A data breach at Moneycontrol has come to light. This breach has impacted 7 lakh+ users. Independent security researcher, Sourajeet Majumdar in a tweet reported this incident first. As per the tweet, personal data of over 7 lakh users of Moneycontrol was available on the dark web. According to the hackers, the breach occurred six to seven months ago. The majority of victims of the breach are from India.
The leaked data includes users’ usernames, plain-text passwords, phone numbers, email addresses, and city and state of residence.
As per Inc42, the data breach also affects some paid subscribers of Moneycontrol.
Exchange between Majumdar and Moneycontrol’s CTO
On April 9, a day after this report, in a tweet, Pandurang Nayak, CTO, Digital, Network 18 replied
Appreciate that this has been brought to our attention. Prima facie, this appears to be an old data set. Information about current users is safe. The organisation takes its responsibility towards information security very seriously.”
On April 10, Moneycontrol resets users’ passwords stating that they non-compliant with their policy. Moneycontrol sent emails containing username and new password. This came to light after some users started replying to Majumdar’s thread reporting the incident.
After this, Majumdar replied to Nayak’s tweet. He asked him if he acknowledges that there was any breach. He asked as to what criteria Nayak used to come to the conclusion that the data was old. How the company would maintain the protection of the users if the accounts were generated before the password policy was revised.
Nayak has not yet replied to the questions raised by Sourajeet.
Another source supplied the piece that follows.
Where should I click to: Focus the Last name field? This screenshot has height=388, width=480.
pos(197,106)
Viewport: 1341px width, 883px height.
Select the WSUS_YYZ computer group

This seems to have become a trend to passively acknowledge a breach by simply suggesting that the leaked dataset ‘seems to be an old data set’, and that the data of present users is safe. Facebook resorted to a similar trick recently when confronted with leaked data. However, readers must note that even if a breached entity labels data as ‘old’, the data could still be in use and does not lose its relevance in phishing campaigns.